- Movie poster
- Directed by: Andy Stapp
- Written by: Andy Stapp
- Produced by: Stelio Savante; Starla Christian;
- Starring: Tony Todd; Stelio Savante; Tracy Perez; Richard Riehle; Neil Sandilands;
- Cinematography: Olivia Kuan
- Edited by: Andy Stapp
- Music by: Andy Stapp, Dustin Garrett, Lindsay Boering, Hannah Jackson, and Sol Seppy
- Production company: AStapp Films Fairway Film Alliance SP Releasing;
- Distributed by: SP Releasing
- Release dates: June 22, 2021 (Manhattan Film Festival); August 3, 2021 (United States);
- Running time: 91 minutes
- Country: United States
- Language: English

= Destination Marfa =

2021 American science fiction film

Destination Marfa is a 2021 American science fiction film written and directed by Andy Stapp and starring Tony Todd, Stelio Savante, Tracy Perez, Richard Riehle, and Neil Sandilands. In 2021 Andy Stapp was awarded Hollywood's Best First-Time Filmmaker The film is inspired by the phenomenon of the Marfa lights which are a popular tourist attraction year round culminating with a celebration in the form of the Marfa Lights Festival.

==Plot==
Four friends on their way home from a Texas cookoff weekend stop at a gas station, where they encounter a fortune teller. They ultimately decide to make a last stop in Marfa, Texas, in the hopes of viewing the strange Marfa Lights.

==Production==
The film was written, directed, and executive produced by American filmmaker Andy Stapp.

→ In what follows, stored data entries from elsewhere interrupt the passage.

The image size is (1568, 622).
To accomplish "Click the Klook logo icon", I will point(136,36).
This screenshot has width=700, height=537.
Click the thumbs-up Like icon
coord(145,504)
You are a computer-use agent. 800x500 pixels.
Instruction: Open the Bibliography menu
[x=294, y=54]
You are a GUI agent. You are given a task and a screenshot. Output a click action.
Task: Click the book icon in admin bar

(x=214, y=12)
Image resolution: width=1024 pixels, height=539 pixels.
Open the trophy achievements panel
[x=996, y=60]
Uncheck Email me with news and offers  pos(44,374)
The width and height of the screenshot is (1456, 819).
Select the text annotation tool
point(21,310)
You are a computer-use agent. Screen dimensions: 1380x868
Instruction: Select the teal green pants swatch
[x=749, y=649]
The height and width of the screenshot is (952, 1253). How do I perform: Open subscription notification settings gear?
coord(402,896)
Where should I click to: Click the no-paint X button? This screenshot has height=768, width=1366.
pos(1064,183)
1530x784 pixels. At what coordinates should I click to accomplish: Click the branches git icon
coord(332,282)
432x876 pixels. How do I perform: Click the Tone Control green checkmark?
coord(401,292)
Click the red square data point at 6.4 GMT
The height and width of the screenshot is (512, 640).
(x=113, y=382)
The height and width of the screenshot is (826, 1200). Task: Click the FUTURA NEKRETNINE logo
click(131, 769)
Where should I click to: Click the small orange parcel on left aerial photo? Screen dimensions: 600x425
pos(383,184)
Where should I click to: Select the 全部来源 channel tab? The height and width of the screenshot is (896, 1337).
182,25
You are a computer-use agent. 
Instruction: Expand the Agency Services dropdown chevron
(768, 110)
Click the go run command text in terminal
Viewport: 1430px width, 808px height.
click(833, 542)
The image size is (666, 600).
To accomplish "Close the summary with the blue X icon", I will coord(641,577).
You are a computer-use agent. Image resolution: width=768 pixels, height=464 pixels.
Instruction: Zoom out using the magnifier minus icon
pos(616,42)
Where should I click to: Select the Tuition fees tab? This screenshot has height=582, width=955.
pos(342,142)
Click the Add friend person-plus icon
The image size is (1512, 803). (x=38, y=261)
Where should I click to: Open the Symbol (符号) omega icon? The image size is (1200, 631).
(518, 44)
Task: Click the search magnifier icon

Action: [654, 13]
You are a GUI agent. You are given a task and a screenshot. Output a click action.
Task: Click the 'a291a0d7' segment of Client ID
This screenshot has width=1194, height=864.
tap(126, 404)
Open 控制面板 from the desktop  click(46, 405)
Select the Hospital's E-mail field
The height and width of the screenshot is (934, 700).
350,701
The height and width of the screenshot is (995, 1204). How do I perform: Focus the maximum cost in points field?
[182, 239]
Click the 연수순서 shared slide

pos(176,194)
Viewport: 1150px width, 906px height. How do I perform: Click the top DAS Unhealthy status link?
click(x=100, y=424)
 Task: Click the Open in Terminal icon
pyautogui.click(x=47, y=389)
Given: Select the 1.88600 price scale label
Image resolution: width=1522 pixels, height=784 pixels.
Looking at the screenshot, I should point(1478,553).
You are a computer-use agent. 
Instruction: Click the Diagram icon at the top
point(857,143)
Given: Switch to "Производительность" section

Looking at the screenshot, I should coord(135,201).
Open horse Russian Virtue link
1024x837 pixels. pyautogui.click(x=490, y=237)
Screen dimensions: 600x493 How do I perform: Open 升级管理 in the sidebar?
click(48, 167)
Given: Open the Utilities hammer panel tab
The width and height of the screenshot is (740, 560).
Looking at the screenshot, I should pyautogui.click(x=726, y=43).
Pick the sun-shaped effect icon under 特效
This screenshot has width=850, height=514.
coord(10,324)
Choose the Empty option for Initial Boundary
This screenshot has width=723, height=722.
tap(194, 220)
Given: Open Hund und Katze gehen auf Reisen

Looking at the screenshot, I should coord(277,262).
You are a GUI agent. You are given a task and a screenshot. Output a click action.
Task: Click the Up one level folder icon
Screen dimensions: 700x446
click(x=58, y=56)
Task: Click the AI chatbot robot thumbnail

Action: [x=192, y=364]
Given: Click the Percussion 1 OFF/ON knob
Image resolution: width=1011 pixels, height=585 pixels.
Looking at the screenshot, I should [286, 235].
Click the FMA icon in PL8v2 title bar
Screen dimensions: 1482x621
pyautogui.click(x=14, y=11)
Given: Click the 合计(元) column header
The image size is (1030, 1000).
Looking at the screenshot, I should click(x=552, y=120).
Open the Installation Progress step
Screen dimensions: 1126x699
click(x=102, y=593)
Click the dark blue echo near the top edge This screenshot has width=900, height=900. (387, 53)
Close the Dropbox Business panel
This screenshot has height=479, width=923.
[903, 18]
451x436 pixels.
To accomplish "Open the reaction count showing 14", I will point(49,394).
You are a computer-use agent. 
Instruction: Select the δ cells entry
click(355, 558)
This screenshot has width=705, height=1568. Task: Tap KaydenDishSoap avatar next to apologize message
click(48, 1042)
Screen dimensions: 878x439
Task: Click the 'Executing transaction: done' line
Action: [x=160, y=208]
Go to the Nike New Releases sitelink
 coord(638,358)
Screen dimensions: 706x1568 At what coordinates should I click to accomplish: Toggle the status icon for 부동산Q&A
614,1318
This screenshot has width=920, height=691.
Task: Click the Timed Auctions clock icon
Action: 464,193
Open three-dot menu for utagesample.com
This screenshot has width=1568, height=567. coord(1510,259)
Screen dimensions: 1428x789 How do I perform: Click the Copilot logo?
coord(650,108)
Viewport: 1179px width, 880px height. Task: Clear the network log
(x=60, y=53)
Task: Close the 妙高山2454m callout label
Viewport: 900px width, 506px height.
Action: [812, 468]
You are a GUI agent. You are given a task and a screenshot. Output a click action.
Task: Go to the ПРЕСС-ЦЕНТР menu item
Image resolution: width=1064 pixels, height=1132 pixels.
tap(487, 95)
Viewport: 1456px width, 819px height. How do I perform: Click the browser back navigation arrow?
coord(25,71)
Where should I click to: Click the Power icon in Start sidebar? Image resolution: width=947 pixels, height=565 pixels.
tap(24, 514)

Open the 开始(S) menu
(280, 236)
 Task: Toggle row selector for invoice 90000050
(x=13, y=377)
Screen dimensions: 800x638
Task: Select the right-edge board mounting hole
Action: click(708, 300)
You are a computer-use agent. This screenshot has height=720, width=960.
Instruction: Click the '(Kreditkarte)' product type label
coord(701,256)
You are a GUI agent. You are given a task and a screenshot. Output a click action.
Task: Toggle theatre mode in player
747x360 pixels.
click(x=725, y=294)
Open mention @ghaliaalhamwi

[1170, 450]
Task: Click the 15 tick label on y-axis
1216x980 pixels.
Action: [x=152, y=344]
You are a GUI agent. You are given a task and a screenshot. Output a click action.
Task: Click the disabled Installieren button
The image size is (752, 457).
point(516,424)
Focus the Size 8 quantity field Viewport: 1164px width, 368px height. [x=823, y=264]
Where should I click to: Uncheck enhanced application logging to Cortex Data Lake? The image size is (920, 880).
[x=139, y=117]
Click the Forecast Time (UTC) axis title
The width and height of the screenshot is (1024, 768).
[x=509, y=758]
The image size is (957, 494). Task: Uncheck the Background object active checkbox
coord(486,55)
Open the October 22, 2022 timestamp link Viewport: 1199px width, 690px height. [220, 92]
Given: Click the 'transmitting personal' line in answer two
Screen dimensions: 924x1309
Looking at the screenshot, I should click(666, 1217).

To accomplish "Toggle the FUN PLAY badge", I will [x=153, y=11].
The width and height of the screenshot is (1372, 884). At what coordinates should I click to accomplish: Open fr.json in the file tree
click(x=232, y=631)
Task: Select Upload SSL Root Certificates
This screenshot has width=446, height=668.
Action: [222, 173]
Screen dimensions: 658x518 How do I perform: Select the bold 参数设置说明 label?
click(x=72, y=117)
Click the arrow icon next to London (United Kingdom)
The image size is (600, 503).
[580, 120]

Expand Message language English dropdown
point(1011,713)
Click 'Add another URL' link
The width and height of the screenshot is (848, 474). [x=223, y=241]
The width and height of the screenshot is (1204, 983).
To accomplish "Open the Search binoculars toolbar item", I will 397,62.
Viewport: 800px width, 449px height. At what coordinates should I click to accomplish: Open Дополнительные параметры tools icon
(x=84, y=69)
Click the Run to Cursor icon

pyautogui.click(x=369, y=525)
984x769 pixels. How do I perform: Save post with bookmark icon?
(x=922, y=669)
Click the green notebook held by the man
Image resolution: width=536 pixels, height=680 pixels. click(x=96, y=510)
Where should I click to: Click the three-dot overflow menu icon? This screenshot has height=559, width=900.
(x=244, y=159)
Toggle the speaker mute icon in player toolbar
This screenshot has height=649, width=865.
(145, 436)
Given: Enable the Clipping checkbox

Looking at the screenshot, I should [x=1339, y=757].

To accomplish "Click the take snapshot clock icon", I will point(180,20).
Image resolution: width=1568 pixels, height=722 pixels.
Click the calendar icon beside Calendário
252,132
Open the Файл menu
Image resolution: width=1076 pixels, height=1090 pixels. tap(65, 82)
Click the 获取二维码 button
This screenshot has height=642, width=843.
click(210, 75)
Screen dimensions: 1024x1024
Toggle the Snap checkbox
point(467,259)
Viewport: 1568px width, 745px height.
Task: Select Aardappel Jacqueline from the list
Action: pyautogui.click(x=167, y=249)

It was shot on-location in Texas, including in the city of Marfa and in the West Texas towns of Plainview, Valentine and Lockney. In Marfa, The El Paisano Hotel was used both as a shooting location and accommodation for several of the cast and crew. Prada Marfa was also used as the location where the four lifelong friends Eden, Matthew, Eric and Allie pick up the hitchhiker, Vincent.

== Release ==
On November 23, 2020, it was announced that Fairway Film Alliance had acquired worldwide sales rights to the film.

Joblo.com released the first clip and trailer of the film in March 2021.

Deadline Hollywood announced that the film will be released on August 3, 2021, through SP Releasing.

Broadway World announced the film's premiere at the Manhattan Film Festival where it took home the best horror film award in June 2021.